John Mertl's software is helping "communities of practice" share ideas within the Smithsonian Institute, the World Bank—even the U.S. Department of Defense. In 2002, his company was asked by the United Nations to help rebuild Afghanistan and promote AIDS awareness in Africa.
The Tomoye team
Additional Team Members:
Greg Searle, Co-Founder & CTO
Eric Sauve, Co-Founder & VP Sales
FROM THEIR ORIGINAL ENTRY:
Tell us what you do (or what your team or organization does) and the specific challenge you faced.
I joined this little start-up on the first floor of a rickety old house in Quebec, Canada as CEO because I believed in the smarts of the people and the elegance of the collaboration/content management software they were building. But we had no idea if organizations would be willing to pay for the problem our software could solve. Tomoye Simplify is a "social computing" application—technology that supports online knowledge communities. It is all about connecting people with people (peers with peers) so that they can help each other solve critical business problems. Essentially, we are re-creating the informal peer networks that people rely on to solve problems, learn from each other, etc. Success for us means complimenting well-established organizational forms by helping employees connect with each other across organizational boundaries. We knew this would be harder than just selling software. It would require a revolution.

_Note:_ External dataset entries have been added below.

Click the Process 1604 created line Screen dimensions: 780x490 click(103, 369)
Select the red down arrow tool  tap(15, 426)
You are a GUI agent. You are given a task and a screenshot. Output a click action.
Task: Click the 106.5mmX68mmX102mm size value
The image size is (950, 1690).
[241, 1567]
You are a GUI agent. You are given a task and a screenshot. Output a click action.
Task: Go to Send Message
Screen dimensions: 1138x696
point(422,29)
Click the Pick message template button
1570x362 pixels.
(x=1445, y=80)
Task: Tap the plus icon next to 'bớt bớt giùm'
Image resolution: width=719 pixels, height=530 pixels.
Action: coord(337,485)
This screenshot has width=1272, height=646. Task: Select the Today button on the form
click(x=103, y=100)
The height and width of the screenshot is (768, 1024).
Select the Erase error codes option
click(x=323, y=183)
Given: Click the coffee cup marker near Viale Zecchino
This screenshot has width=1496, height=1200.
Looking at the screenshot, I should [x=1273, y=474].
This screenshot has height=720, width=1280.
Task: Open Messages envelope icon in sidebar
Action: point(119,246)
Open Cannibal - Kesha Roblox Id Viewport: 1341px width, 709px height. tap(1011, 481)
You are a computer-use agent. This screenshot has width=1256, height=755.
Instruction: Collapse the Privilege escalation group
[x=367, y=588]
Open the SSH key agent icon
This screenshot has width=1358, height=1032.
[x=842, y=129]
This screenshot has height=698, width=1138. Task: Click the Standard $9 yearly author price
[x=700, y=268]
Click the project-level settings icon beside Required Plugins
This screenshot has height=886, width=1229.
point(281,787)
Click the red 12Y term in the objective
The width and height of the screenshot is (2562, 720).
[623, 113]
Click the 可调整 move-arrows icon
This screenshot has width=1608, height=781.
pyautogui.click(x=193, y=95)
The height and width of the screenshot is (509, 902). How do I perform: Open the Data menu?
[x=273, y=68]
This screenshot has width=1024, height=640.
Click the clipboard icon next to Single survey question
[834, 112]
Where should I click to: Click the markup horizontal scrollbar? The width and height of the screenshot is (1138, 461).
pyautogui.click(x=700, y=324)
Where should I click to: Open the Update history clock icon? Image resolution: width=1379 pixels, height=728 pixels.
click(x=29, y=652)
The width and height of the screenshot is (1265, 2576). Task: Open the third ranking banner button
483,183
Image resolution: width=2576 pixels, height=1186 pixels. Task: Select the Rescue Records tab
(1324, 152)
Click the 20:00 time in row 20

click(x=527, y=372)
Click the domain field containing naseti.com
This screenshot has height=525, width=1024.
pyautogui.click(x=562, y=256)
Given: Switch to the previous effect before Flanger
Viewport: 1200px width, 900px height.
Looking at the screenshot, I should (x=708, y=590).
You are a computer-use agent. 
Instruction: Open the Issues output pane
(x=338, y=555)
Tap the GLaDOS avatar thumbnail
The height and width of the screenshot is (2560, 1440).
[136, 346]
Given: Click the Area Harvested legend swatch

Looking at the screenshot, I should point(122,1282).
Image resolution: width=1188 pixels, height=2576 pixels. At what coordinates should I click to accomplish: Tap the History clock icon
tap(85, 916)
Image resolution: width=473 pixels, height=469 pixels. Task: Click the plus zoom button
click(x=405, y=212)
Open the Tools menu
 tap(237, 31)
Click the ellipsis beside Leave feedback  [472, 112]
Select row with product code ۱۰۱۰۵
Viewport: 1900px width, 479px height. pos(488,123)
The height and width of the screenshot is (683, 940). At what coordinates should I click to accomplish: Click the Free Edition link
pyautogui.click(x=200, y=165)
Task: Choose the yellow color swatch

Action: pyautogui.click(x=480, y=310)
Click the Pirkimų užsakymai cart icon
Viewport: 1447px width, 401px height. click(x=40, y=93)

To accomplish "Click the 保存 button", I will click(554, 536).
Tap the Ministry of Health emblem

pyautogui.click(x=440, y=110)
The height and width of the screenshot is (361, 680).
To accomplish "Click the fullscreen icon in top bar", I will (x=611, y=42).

What was your moment of truth?
So, we started looking for the so-called "oddballs" in the organization who believed passionately in and would fight for this new social structure. Our first Moment of Truth was in April, 2001, when we sold the first version of our software to some pretty impressive organizations, like The Smithsonian Institute, Conservation International, and the World Bank. And then successes just started happening faster than we had time to record them. The United Nations needed us for bringing experts together, first, to rebuild Afghanistan, then to promote awareness around HIV/Aids in Africa. One of the manufacturing titans of America needed us to bring together 70 communities of engineers and scientists who are redefining how science will be used to improve agriculture practices. Our biggest Moment of Truth came on May, 2002, when our U.S. DoD account manager brought the management team together and said, "If you want me to sell to the U.S. DoD, I can sell to them. They get this, and they are interested in our product. But do you have any idea what this means to our 21-person company? Are you ready...?" Since then, we have had to "get out of our own way" and let success happen faster than our wildest dreams.
What were the results?
Our customer list today reads like a Who's Who directory. We closed our last fiscal year ended June 30, 2002, with 460% growth in revenues and we are already 50% ahead of our revenue goals for the next fiscal year—all in the midst of a slumped economy and the death of many high technology companies, both big and small. We are part of an elite group that is redefining how companies are organized—helping them build their social infrastructure, and changing how they cultivate and reap the benefit of the knowledge assets that are, often, their only competitive advantage. Every day, our solutions put the power in the hands of the people who REALLY KNOW.
What's your parting tip?
Technology is just part of the solution. It is the combination of technology and people where the magic happens.